El apóstol continúa hablando de la rebeldía humana y de la misericordia de Dios. Muchas personas pueden ser reacias a esta palabra, misericordia, considerándola sinónimo de blandura, condescendencia y beatería. Pero ahondemos en su significado genuino. Misericorde es el corazón capaz de conmoverse, de vibrar, de sentir ternura, de entusiasmarse ante la alegría y de llorar con las penas. Misericordia es la cualidad de las almas sensibles, delicadas, abiertas, rebosantes de amor. Así es el corazón de Dios.

domingo, 3 de agosto de 2008

Nada podrá apartarnos del amor de Dios

Hermanos, ¿quién podrá apartarnos del amor de Cristo? ¿La aflicción?, ¿la angustia?, ¿la persecución?, ¿la desnudez?, ¿el peligro?, ¿la espada? Pero en todo esto vencemos fácilmente por Aquél que nos ha amado.
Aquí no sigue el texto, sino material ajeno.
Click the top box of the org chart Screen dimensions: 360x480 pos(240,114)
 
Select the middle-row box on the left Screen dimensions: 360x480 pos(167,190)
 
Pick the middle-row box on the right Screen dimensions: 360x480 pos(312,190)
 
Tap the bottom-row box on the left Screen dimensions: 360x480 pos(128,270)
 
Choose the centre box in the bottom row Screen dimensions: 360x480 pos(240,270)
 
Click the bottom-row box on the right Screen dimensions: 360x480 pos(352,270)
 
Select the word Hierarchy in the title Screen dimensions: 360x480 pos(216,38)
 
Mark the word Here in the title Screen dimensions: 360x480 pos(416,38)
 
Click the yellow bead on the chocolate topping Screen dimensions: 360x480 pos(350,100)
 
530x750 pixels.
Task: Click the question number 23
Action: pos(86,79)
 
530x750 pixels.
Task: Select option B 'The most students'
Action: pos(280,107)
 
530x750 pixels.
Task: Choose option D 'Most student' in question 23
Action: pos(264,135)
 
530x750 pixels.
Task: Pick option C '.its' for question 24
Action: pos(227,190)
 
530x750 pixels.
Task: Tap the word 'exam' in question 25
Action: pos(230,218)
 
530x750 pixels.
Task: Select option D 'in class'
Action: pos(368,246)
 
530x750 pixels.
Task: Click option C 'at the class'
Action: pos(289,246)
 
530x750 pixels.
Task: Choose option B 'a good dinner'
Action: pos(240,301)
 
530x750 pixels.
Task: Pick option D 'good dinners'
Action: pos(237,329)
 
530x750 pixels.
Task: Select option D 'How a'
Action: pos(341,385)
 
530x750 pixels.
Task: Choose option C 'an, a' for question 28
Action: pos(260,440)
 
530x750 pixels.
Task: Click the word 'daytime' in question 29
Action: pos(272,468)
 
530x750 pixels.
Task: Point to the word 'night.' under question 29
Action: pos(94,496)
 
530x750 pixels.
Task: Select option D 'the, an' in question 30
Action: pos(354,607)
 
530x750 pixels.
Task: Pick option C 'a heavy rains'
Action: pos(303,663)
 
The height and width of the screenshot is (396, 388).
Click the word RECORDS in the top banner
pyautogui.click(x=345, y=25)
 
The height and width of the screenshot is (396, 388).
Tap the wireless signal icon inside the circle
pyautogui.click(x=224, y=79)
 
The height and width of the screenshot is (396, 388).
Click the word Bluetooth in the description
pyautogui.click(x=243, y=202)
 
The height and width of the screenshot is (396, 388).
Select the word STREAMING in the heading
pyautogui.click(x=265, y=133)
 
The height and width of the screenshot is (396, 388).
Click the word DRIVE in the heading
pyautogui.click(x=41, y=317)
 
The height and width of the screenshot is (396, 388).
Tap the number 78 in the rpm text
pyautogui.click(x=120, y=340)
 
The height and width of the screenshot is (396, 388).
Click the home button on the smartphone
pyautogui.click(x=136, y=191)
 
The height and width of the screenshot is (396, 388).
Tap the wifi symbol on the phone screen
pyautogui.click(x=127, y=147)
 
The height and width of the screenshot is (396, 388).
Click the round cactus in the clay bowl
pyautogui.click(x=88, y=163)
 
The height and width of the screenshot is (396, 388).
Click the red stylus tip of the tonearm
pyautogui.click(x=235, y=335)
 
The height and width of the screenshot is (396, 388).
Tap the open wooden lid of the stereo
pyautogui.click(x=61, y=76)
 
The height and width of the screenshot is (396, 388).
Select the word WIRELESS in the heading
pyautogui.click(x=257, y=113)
Pues estoy convencido de que ni muerte, ni vida, ni ángeles, ni principados, ni presente ni futuro, ni potencias, ni altura, ni profundidades, ni criatura alguna podrá apartarnos del amor de Dios, manifestado en Cristo Jesús, Señor nuestro.
Rm 8, 35-39


Estas palabras del apóstol, vehementes y apasionadas, son uno de mis párrafos preferidos entre todas sus epístolas. No son palabras retóricas ni un simple discurso expresivo. Le salen del alma, a borbotones. Brotan de una experiencia íntima y arrebatadora. Sólo alguien que se ha sentido fuertemente amado puede hablar así.

Nada nos apartará del amor de Dios. Pablo cita una serie de peligros y contrariedades que todos podemos encontrar en nuestra vida y que muchas veces utilizamos como excusa para no amar, o para anteponer otras cosas a nuestra fe. ¡La vida es tan dura! El mundo nos arrastra, los problemas nos abruman y las desgracias ponen a prueba nuestra fe. No es fácil ser cristiano hoy en día, oímos decir con frecuencia. Pero, ¿cuándo lo ha sido? En tiempos de martirios y persecuciones, ¿no ha sido mucho más difícil? Cuando la Iglesia se ha dejado atraer por el poder, ¿no ha resultado duro para muchos santos mantener su fidelidad al evangelio, contra viento y marea?

Hoy, en un mundo indiferente y burlón ante Dios, ser cristiano es un desafío y una aventura. Cuando una persona ha catado el amor de Dios, cuando ha atisbado un resquicio de su belleza, cuando ha vibrado sintiéndose abrazado en el regazo del cielo, todas las demás cosas empequeñecen. De ahí que para Pablo todos los bienes del mundo sean nada en comparación a Cristo, y que todas las dificultades posibles sean pequeñas, al lado del amor de Dios.

El amor siempre es más grande. Siempre puede más. Siempre perdura. Este es el mensaje que late en la mayoría de los escritos del apóstol. Él sabe de qué habla, pues tal como lo vive, lo transmite. En él arde un fuego que no cesa de comunicar. Se siente bien agarrado a Dios, y esta convicción lo hace intrépido y audaz.

Releer despacio estas líneas puede reconfortarnos y avivar profundamente nuestra fe. Creer, finalmente, es una cuestión de amor. Creemos porque queremos; confiamos en aquel que amamos. La única cosa que podría apartarnos del inmenso amor de Dios sería nuestra propia voluntad de rechazarlo, nuestra frialdad, nuestra lejanía. Pero si nos aferramos a él, jamás nos abandonará.